Objective:
Please pick out each line below that contains the string "Given", matching case exactly, and copy those lines.
=== Input data ===
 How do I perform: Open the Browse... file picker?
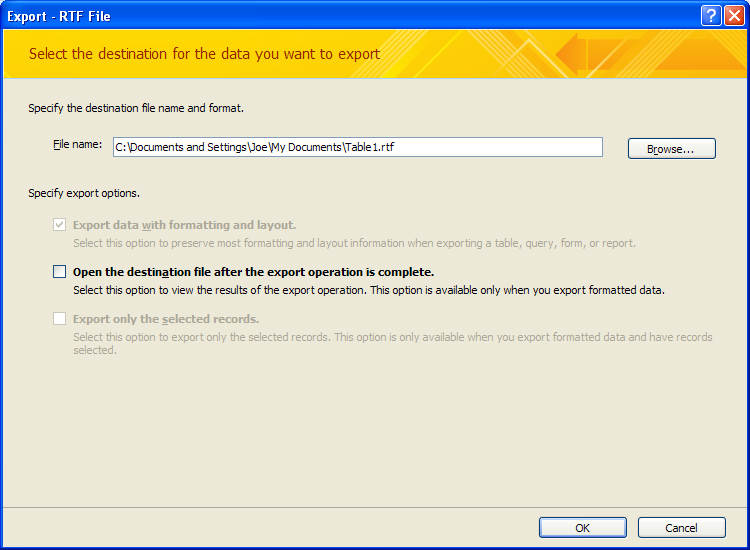click(672, 149)
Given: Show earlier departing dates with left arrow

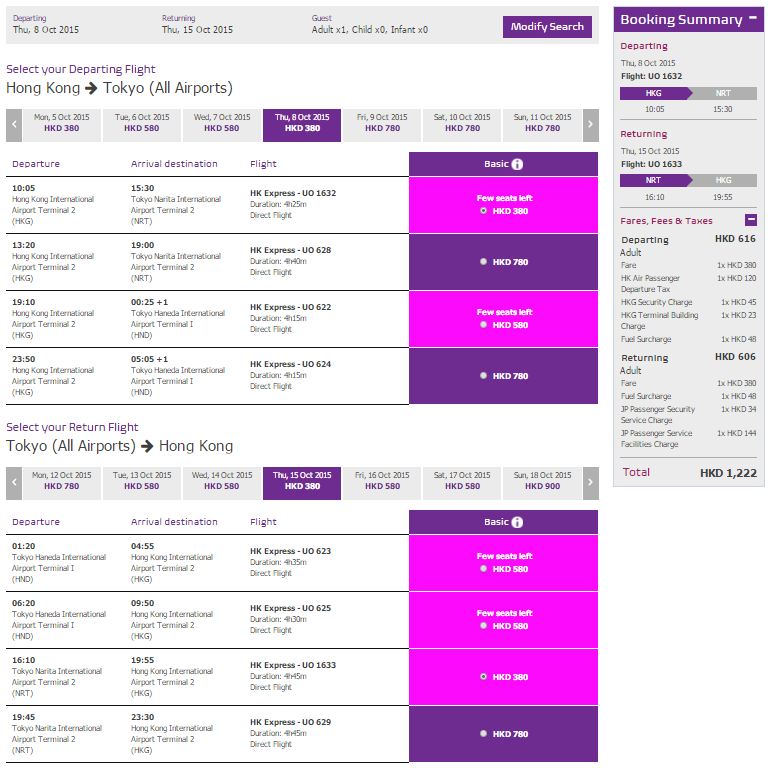Looking at the screenshot, I should tap(14, 125).
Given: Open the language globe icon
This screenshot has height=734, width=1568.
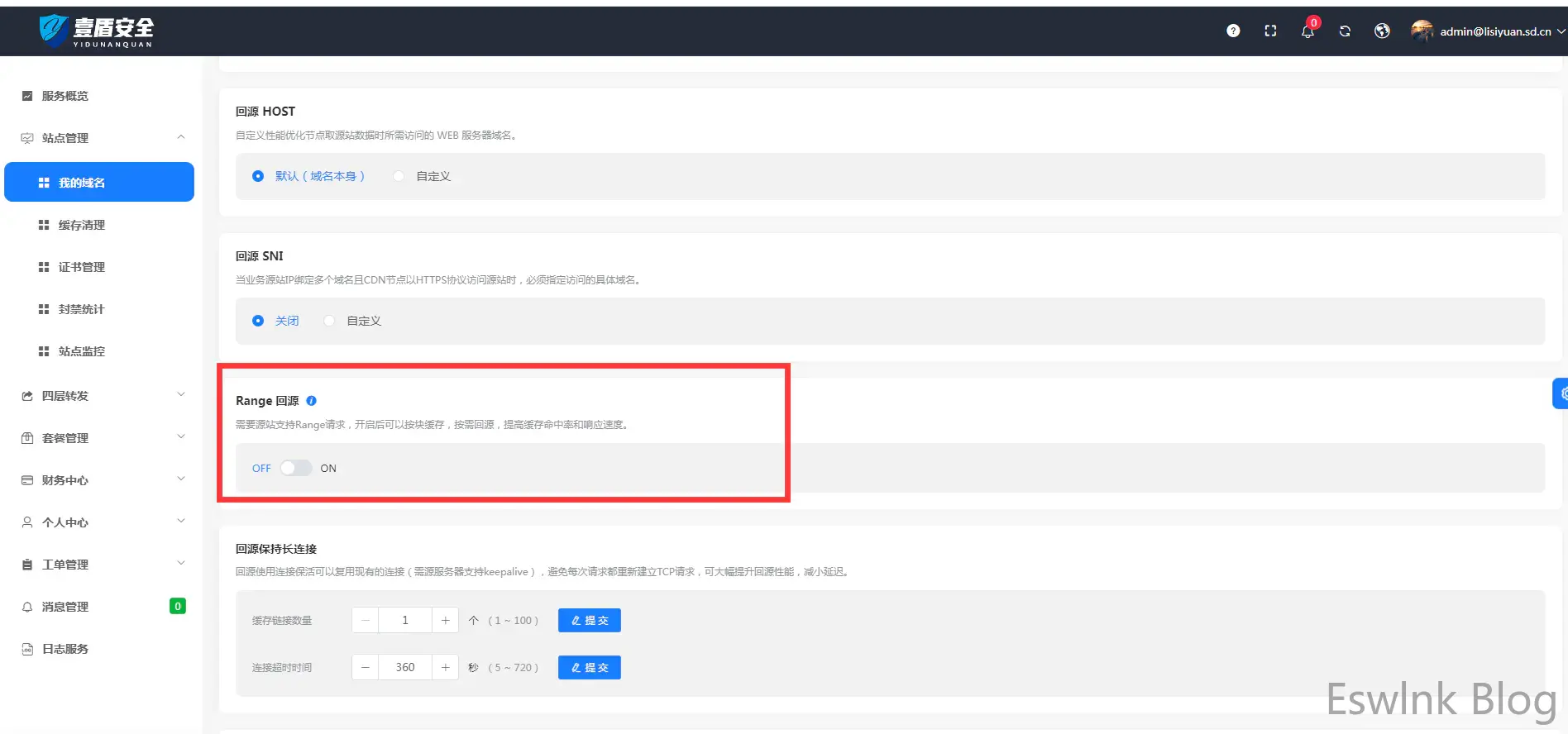Looking at the screenshot, I should click(1382, 31).
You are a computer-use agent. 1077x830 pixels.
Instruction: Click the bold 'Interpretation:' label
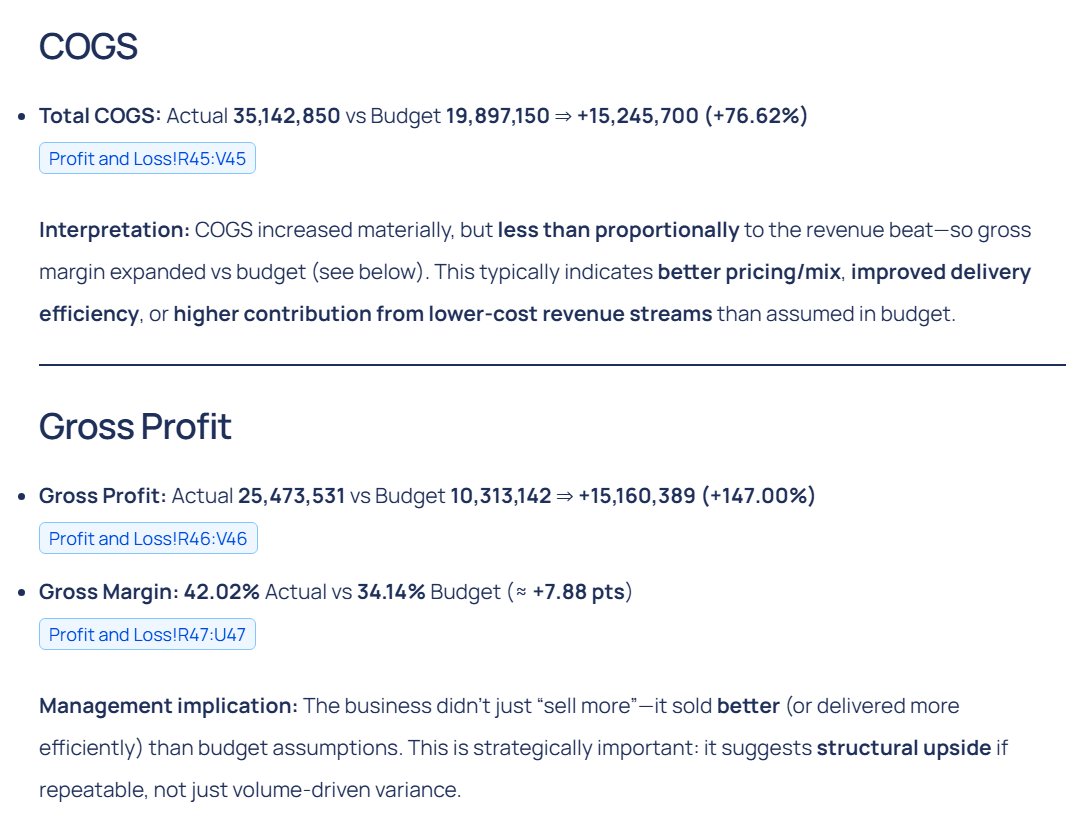pos(114,230)

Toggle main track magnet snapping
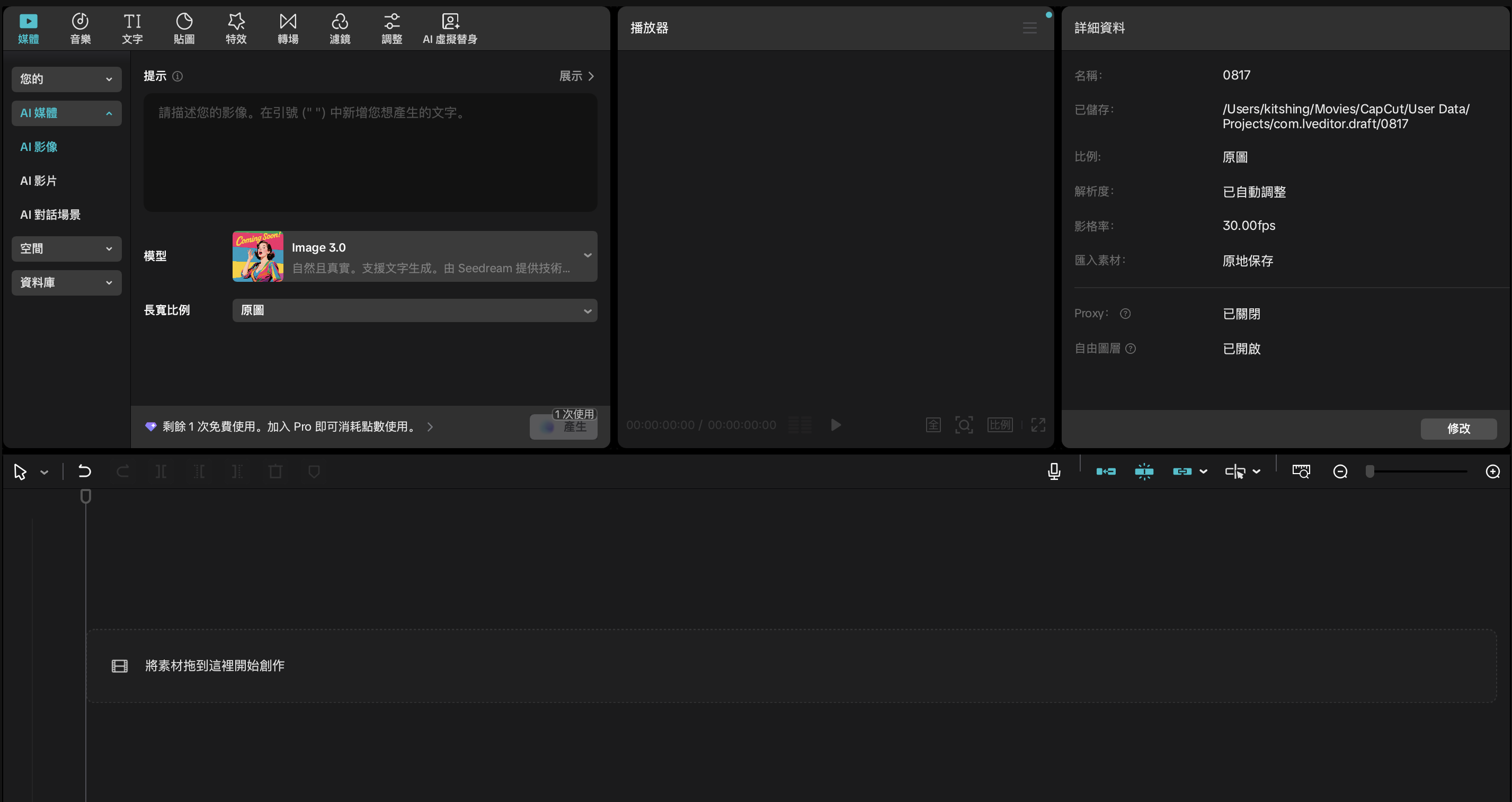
===
Answer in full:
Given: Show earlier departing dates with left arrow
Given: Open the language globe icon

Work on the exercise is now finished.